Yalnızlık çoğu zaman daha ileri yaşlardaki bir durummuş gibi görünse de ergenlik döneminde de görülen ciddi bir durumdur. Bu durum gençlerin yaşam kalitesini düşürmekle kalmamakta, yaşamlarını tehdit edecek boyutlara çıkmaktadır. Peki, yalnızlık terimsel anlamda nedir? Peplau ve Perlman (1982) tarafından sosyal bir sorun olarak tanımlanmıştır. Yalnızlık kavramı fiziksel olarak tek olma koşulundan ziyade, bireyin ilişkisel beklentilerini karşılayamamasından kaynaklanmaktadır. Özellikle ergenlik döneminde bu yalnızlık seviyesi aile dışındaki ilişkilerden karşılanmamasından dolayı, kendi öz-benlik saygısını, gelişimi olumsuz yönde etkileyebilmektedir. Kimi zaman ise yalnızlık hissi sosyal çevresinden uzaklaşmasına ve onu kötü etkileyecek alışkanlıklara yol açabilmektedir.
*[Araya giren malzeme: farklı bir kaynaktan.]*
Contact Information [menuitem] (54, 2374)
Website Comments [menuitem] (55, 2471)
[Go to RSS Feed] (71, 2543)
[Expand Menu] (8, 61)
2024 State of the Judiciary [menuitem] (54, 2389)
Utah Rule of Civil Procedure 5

Ergenlik, riskli davranışların ve ciddi kararların kolayca alındığı bir dönemdir. Yapılan araştırmalar da bu durumun olumsuz sonuçlarını açıkça göstermektedir. Özellikle yaşadığımız dönemde, gençler sadece fiziksel koşullardan gelen tehditlerin yanı sıra çevrim içi ortamlardan gelen sorunlarla da yüz yüze kalmaktadır. Yalnızlık duygusu ergenlikte çoğu zaman tek başına kendini gösteren bir durum değildir, genellikle birden çok etki ile gelmekte ve sonuçları birçok alanı etkilemektedir.

Algının bu kadar açık olduğu, sosyal düşünme yetisinin bu kadar taze olması aileleri de çok ciddi bir şekilde düşündürmekte ve çoğu zaman çaresizliğe sevk etmektedir. Peki, çocuğunuzun bu durumla baş başa kaldığını düşündüğünüzde ne yapmalısınız? Genellikle yapılması gereken onun içinde bulunduğu durumu anlamaya çalışmak ve ona kendi rollerinizden çıkmadan destek olmaktır. Unutmayın ki bu dönem desteğin en ihtiyaç olduğu dönemlerden biridir ve destekleriniz bazen çocuklarınız tarafından reddedilebilir veya yanlış anlaşılabilir. Durum sizin kontrolünüzden çıktığı zaman okul, aile işbirliğinde çözümü veya uzman kişilerden destek alınması önerilmektedir.